Seine wichtigsten Zürcher Freunde In Zürich waren Jakob Sulzer, Franz Hagenbuch, Wilhelm Baumgartner, Alexander Müller, Bernhard Spyri, Gottfried Keller, Ignaz Heim; unter den Emigranten waren es Georg Herwegh, Gottfried Semper, Friedrich Theodor Vischer und Hermann Müller. 1852 lernte er Otto und Mathilde Wesendonck kennen. Ebenfalls 1852 lernte er, auf dem Gut Mariafeld, in Meilen bei Zürich, die aus Norddeutschland emigrierten Frangois und Eliza Wille kennen, die Wagner ebenfalls finanziell unterstützten. Von ihr stammt die beste Charakterisierung Wagners als „einer Taschenbuchausgabe von Mann und eines Folianten an Eitelkeit“. Zu Wagner-Besuchen hielten sich in Zürich u.a. auf: Karl Ritter, Theodor Uhlig, Franz Liszt, Carl Tausig, last but not least Cosima (die Liszt-Tochter und spätere Wagnergattin) und Hans von Bülow, ihr erster Mann, den sie Wagner zuliebe verlassen sollte.

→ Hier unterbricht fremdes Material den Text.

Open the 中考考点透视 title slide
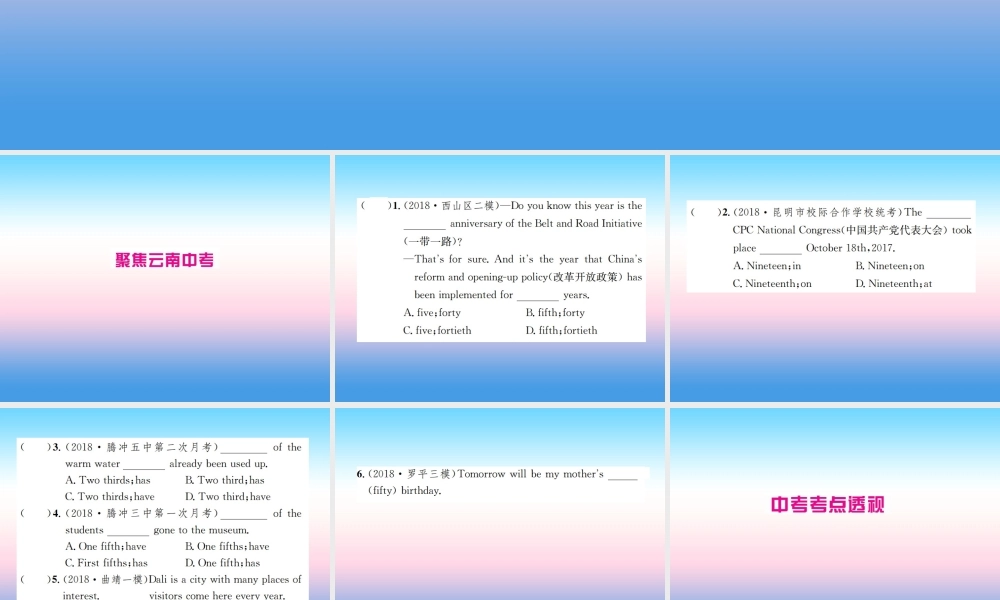 [835, 504]
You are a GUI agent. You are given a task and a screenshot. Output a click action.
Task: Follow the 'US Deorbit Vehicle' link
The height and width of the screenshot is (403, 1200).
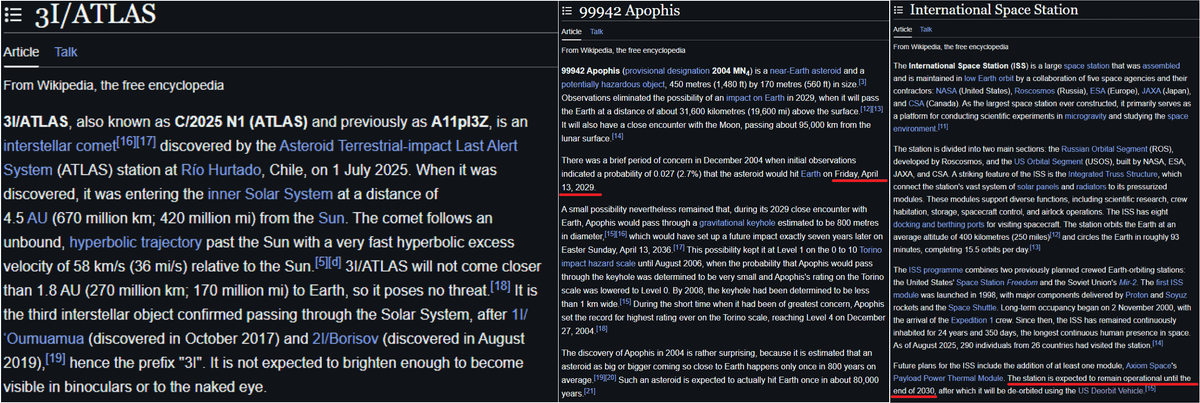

Über all diese Stationen, die erwähnten Personen und Orte (Adressen) erfährt man Detailliertes in dem Buch „Musik in Zürich“ ein Buch nicht nur schweizerischer Musiker und Musikinstitutionen, sondern zu einem Gutteil auch auswärtiger Exilanten und Übersiedler, was natürlich mit dem unabhängigen politischen Status der Schweiz zu tun ha - und mit monetären Fragen. Aber das ist ein anderes Thema.

 

Natürlich fehlt auch Thoms Mann nicht, der nach seinem Exil in den USA ab 1952 in Zürich ansässig wurde. Auch das Thomas Mann-Archiv mit seiner bedeutenden Sammlung ist in Zürich, das dem (Wagner-) Schriftsteller Manches zu verdanken hat. Auch die wegen Ihrer Nazivergangenheit nicht unumstrittene Sopranistin Elisabeth Schwarzkopf hatte sich mit ihrem Ehemann, dem Schallplattenproduzenten Walter Legge am Zürichsee (Zumikon) niedergelassen und dort zahlreiche künstlerische und pädagogische Aktivitäten entfaltet. Ihre letzte Ruhestätte fand sei im Familiengrab in Zumikon. Die engen Beziehungen des (ebenfalls wegen seiner ambivalent opportunistischen Rolle in Nazideutschland umstrittenen) Dirigenten und Komponisten Richard Strauss zu Zürich werden genauestens dargestellt. Nicht vergessen werden Igor Strawinskys Züricher Verbindungen und die zu seinen Schweizer Mäzenen. Zu schweigen von den vielen Zürcher Komponisten und Dirigenten. Aber auch der in Berlin geborenen Nikolaus Harnoncourt, dessen Zürcher Monteverdi – und Mozatrtzyklus Aufsehen erregten, wird gewürdigt.


Ein gewaltiges Panorama wird entfaltet. Doch das mit reichlich und zum Teil raren Bildmaterial ausgestattete Buch ist mehr als nur ein Zürcher Musiker-Lexikon, es ist auch ein veritabler Stadtführer mit hervorragenden Karten, Adressenverzeichnissen, detaillierten Spaziergangs-Vorschlägen zu erwähnten Adressen von Musikschaffenden oder -institutionen im gesamten Stadtgebiet von Zürich. Ein Zeitleiste vom 13. Jahrhundert (als die wichtigsten Klöster als Orte täglicher Musikausübung in Zürich gegründet wurden) bis ins Jahr 2021 (als der Umbau der Tonhalle abgeschlossen wurde) und ein gutes Literaturverzeichnis runden diese nützliche uns informative Buch ab. Eine Lücke ist geschlossen.